**Task statement:**
After finding the line with "The width and" in the entries below, copy that line and each one after it exactly, through the last line, and omit pictures.

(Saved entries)
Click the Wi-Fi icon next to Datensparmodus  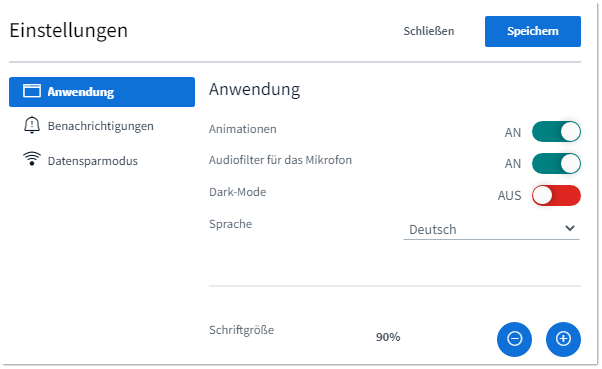pyautogui.click(x=32, y=158)
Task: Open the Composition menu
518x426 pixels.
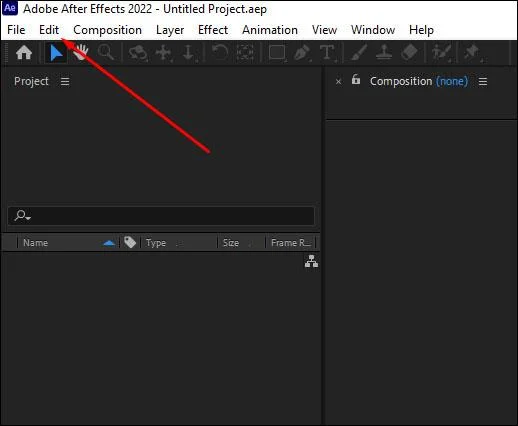Action: (107, 30)
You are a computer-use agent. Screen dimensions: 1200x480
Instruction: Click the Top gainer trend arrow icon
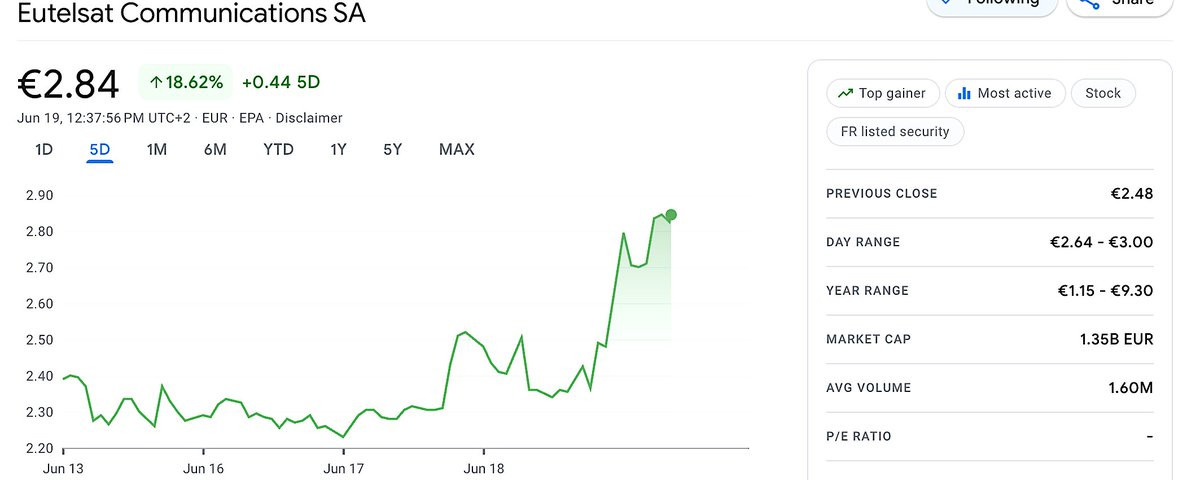tap(845, 93)
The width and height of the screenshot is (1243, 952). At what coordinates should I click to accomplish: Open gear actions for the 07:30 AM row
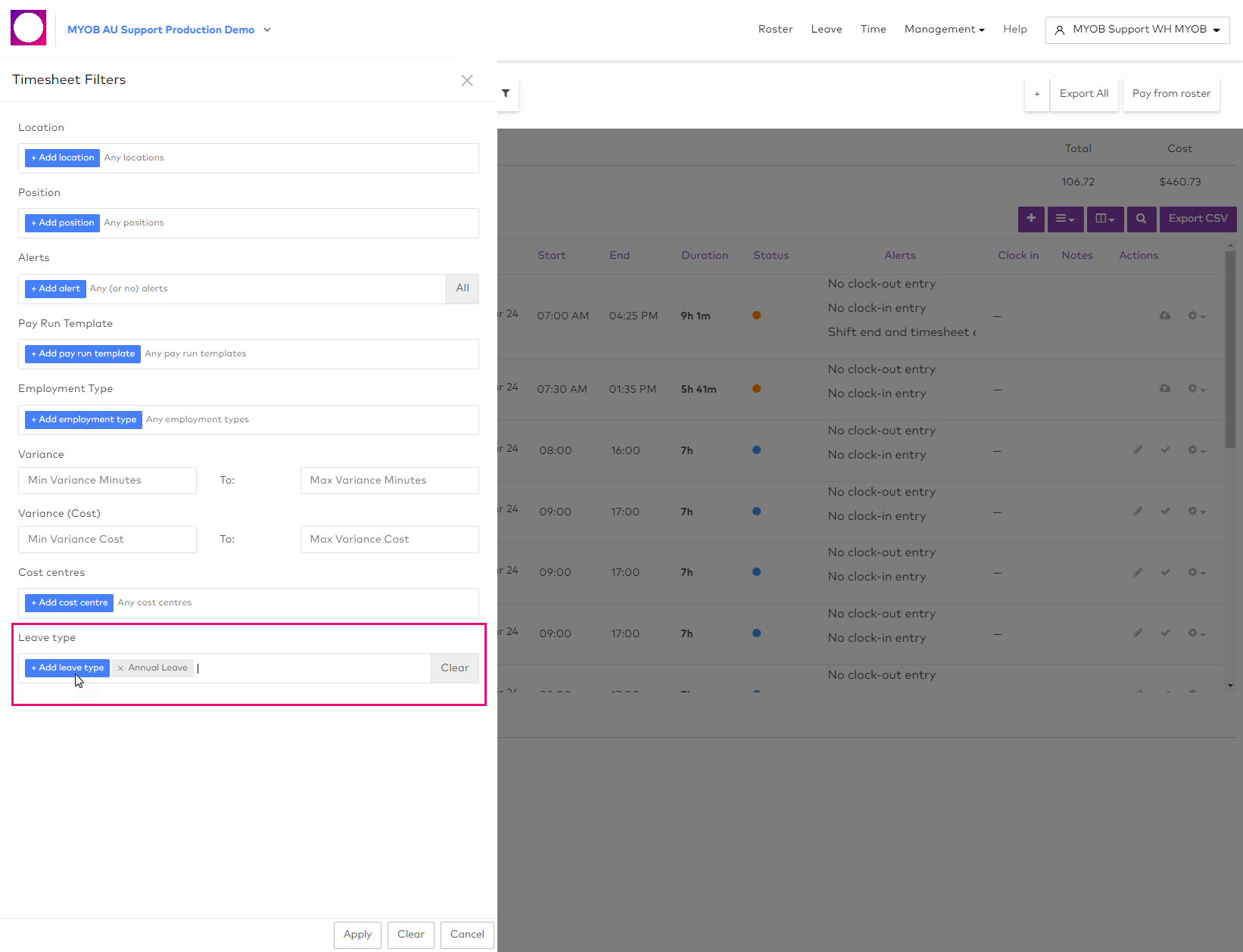(1196, 389)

**Response to the task:**
The width and height of the screenshot is (1243, 952). At what coordinates should I click to accomplish: Open gear actions for the 07:30 AM row
(1196, 389)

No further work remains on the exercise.